Pixel coordinate grounding data:
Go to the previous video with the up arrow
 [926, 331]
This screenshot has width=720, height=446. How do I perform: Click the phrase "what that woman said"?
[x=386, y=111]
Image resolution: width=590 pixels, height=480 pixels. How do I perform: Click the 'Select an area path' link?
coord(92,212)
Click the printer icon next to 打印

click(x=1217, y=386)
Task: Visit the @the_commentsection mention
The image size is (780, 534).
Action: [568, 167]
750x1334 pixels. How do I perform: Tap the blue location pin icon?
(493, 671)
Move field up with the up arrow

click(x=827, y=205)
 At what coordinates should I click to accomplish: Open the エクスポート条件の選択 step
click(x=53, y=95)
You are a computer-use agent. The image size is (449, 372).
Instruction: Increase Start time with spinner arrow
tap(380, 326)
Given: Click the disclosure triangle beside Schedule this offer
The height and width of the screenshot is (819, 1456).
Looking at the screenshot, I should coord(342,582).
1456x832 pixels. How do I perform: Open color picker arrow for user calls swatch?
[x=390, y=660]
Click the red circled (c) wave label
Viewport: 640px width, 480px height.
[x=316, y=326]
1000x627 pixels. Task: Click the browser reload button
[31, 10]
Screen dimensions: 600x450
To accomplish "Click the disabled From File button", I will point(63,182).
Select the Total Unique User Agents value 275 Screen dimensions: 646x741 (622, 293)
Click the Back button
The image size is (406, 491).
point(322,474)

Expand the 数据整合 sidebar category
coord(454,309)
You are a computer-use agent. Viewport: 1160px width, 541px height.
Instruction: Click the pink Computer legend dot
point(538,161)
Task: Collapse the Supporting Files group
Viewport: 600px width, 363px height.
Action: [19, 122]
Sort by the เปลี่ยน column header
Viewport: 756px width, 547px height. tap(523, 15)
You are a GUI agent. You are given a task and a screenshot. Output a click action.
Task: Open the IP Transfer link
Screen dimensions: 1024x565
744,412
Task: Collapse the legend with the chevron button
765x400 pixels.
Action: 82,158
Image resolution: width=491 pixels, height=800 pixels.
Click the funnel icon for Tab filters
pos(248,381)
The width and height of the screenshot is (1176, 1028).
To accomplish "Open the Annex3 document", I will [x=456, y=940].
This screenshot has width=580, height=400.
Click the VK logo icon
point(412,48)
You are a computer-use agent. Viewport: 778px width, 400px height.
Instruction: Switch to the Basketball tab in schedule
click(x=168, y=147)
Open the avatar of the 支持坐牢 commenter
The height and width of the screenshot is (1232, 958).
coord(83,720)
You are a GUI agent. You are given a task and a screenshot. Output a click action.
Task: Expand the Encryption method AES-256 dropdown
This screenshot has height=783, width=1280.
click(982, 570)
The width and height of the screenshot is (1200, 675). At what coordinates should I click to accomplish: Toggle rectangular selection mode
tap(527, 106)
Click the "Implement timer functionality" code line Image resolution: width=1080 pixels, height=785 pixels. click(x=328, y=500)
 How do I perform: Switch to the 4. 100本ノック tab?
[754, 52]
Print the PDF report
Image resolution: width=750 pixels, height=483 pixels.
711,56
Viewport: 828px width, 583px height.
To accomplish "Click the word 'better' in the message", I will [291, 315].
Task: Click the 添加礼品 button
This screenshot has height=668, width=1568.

-- Task prompt --
Each record must be output word for word.

-- Problem solution --
Go to the previous video with the up arrow
 [926, 331]
This screenshot has width=720, height=446. How do I perform: Click the phrase "what that woman said"?
[x=386, y=111]
Image resolution: width=590 pixels, height=480 pixels. How do I perform: Click the 'Select an area path' link?
coord(92,212)
Click the printer icon next to 打印

click(x=1217, y=386)
Task: Visit the @the_commentsection mention
The image size is (780, 534).
Action: [568, 167]
750x1334 pixels. How do I perform: Tap the blue location pin icon?
(493, 671)
Move field up with the up arrow

click(x=827, y=205)
 At what coordinates should I click to accomplish: Open the エクスポート条件の選択 step
click(x=53, y=95)
You are a computer-use agent. The image size is (449, 372).
Instruction: Increase Start time with spinner arrow
tap(380, 326)
Given: Click the disclosure triangle beside Schedule this offer
The height and width of the screenshot is (819, 1456).
Looking at the screenshot, I should coord(342,582).
1456x832 pixels. How do I perform: Open color picker arrow for user calls swatch?
[x=390, y=660]
Click the red circled (c) wave label
Viewport: 640px width, 480px height.
[x=316, y=326]
1000x627 pixels. Task: Click the browser reload button
[31, 10]
Screen dimensions: 600x450
To accomplish "Click the disabled From File button", I will point(63,182).
Select the Total Unique User Agents value 275 Screen dimensions: 646x741 (622, 293)
Click the Back button
The image size is (406, 491).
point(322,474)

Expand the 数据整合 sidebar category
coord(454,309)
You are a computer-use agent. Viewport: 1160px width, 541px height.
Instruction: Click the pink Computer legend dot
point(538,161)
Task: Collapse the Supporting Files group
Viewport: 600px width, 363px height.
Action: [19, 122]
Sort by the เปลี่ยน column header
Viewport: 756px width, 547px height. tap(523, 15)
You are a GUI agent. You are given a task and a screenshot. Output a click action.
Task: Open the IP Transfer link
Screen dimensions: 1024x565
744,412
Task: Collapse the legend with the chevron button
765x400 pixels.
Action: 82,158
Image resolution: width=491 pixels, height=800 pixels.
Click the funnel icon for Tab filters
pos(248,381)
The width and height of the screenshot is (1176, 1028).
To accomplish "Open the Annex3 document", I will [x=456, y=940].
This screenshot has width=580, height=400.
Click the VK logo icon
point(412,48)
You are a computer-use agent. Viewport: 778px width, 400px height.
Instruction: Switch to the Basketball tab in schedule
click(x=168, y=147)
Open the avatar of the 支持坐牢 commenter
The height and width of the screenshot is (1232, 958).
coord(83,720)
You are a GUI agent. You are given a task and a screenshot. Output a click action.
Task: Expand the Encryption method AES-256 dropdown
This screenshot has height=783, width=1280.
click(982, 570)
The width and height of the screenshot is (1200, 675). At what coordinates should I click to accomplish: Toggle rectangular selection mode
tap(527, 106)
Click the "Implement timer functionality" code line Image resolution: width=1080 pixels, height=785 pixels. click(x=328, y=500)
 How do I perform: Switch to the 4. 100本ノック tab?
[754, 52]
Print the PDF report
Image resolution: width=750 pixels, height=483 pixels.
711,56
Viewport: 828px width, 583px height.
To accomplish "Click the word 'better' in the message", I will [291, 315].
Task: Click the 添加礼品 button
This screenshot has height=668, width=1568.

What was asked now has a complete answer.